Data for this exercise section start
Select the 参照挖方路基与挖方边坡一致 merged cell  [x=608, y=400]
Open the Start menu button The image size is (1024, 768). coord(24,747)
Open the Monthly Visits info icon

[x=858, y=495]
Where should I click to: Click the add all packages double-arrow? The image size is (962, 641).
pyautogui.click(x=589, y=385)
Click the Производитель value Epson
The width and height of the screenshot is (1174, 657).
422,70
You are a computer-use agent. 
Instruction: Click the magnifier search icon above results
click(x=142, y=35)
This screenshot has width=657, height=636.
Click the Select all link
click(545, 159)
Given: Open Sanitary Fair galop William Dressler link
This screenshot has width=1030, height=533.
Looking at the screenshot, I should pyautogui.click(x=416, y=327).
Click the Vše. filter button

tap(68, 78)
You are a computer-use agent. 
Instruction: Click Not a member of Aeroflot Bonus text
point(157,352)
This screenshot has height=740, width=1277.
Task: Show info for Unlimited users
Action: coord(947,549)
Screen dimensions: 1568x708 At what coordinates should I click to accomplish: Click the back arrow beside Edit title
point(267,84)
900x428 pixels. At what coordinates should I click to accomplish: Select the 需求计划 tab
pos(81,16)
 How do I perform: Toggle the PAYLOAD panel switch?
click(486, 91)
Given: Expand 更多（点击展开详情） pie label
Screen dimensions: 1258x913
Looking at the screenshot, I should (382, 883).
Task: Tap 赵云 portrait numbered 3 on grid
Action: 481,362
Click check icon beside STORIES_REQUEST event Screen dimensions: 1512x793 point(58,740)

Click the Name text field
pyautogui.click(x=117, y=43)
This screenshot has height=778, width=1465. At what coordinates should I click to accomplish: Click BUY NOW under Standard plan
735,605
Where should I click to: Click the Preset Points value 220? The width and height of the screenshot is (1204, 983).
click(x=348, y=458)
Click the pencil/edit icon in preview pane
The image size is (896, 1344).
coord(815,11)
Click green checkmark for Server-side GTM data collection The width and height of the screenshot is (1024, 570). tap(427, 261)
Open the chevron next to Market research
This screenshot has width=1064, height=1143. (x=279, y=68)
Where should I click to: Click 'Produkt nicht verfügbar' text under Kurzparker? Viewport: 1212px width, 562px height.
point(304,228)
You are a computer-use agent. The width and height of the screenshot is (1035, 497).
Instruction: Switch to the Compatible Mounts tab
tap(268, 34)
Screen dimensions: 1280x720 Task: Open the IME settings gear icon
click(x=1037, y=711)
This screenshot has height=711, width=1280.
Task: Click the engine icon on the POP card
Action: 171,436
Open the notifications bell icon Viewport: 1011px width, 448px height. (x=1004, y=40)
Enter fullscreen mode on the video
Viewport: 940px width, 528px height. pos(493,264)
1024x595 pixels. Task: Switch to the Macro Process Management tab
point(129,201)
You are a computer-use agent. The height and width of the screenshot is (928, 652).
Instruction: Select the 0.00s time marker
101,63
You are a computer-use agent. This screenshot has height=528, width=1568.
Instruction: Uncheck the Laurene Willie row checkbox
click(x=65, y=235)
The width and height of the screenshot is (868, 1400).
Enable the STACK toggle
Data for this exercise section end
## About this exercise
Retype the material in full. Keep every character as it is.

## Task answer
Select the 参照挖方路基与挖方边坡一致 merged cell  [x=608, y=400]
Open the Start menu button The image size is (1024, 768). coord(24,747)
Open the Monthly Visits info icon

[x=858, y=495]
Where should I click to: Click the add all packages double-arrow? The image size is (962, 641).
pyautogui.click(x=589, y=385)
Click the Производитель value Epson
The width and height of the screenshot is (1174, 657).
422,70
You are a computer-use agent. 
Instruction: Click the magnifier search icon above results
click(x=142, y=35)
This screenshot has width=657, height=636.
Click the Select all link
click(545, 159)
Given: Open Sanitary Fair galop William Dressler link
This screenshot has width=1030, height=533.
Looking at the screenshot, I should pyautogui.click(x=416, y=327).
Click the Vše. filter button

tap(68, 78)
You are a computer-use agent. 
Instruction: Click Not a member of Aeroflot Bonus text
point(157,352)
This screenshot has height=740, width=1277.
Task: Show info for Unlimited users
Action: coord(947,549)
Screen dimensions: 1568x708 At what coordinates should I click to accomplish: Click the back arrow beside Edit title
point(267,84)
900x428 pixels. At what coordinates should I click to accomplish: Select the 需求计划 tab
pos(81,16)
 How do I perform: Toggle the PAYLOAD panel switch?
click(486, 91)
Given: Expand 更多（点击展开详情） pie label
Screen dimensions: 1258x913
Looking at the screenshot, I should (382, 883).
Task: Tap 赵云 portrait numbered 3 on grid
Action: 481,362
Click check icon beside STORIES_REQUEST event Screen dimensions: 1512x793 point(58,740)

Click the Name text field
pyautogui.click(x=117, y=43)
This screenshot has height=778, width=1465. At what coordinates should I click to accomplish: Click BUY NOW under Standard plan
735,605
Where should I click to: Click the Preset Points value 220? The width and height of the screenshot is (1204, 983).
click(x=348, y=458)
Click the pencil/edit icon in preview pane
The image size is (896, 1344).
coord(815,11)
Click green checkmark for Server-side GTM data collection The width and height of the screenshot is (1024, 570). tap(427, 261)
Open the chevron next to Market research
This screenshot has width=1064, height=1143. (x=279, y=68)
Where should I click to: Click 'Produkt nicht verfügbar' text under Kurzparker? Viewport: 1212px width, 562px height.
point(304,228)
You are a computer-use agent. The width and height of the screenshot is (1035, 497).
Instruction: Switch to the Compatible Mounts tab
tap(268, 34)
Screen dimensions: 1280x720 Task: Open the IME settings gear icon
click(x=1037, y=711)
This screenshot has height=711, width=1280.
Task: Click the engine icon on the POP card
Action: 171,436
Open the notifications bell icon Viewport: 1011px width, 448px height. (x=1004, y=40)
Enter fullscreen mode on the video
Viewport: 940px width, 528px height. pos(493,264)
1024x595 pixels. Task: Switch to the Macro Process Management tab
point(129,201)
You are a computer-use agent. The height and width of the screenshot is (928, 652).
Instruction: Select the 0.00s time marker
101,63
You are a computer-use agent. This screenshot has height=528, width=1568.
Instruction: Uncheck the Laurene Willie row checkbox
click(x=65, y=235)
The width and height of the screenshot is (868, 1400).
Enable the STACK toggle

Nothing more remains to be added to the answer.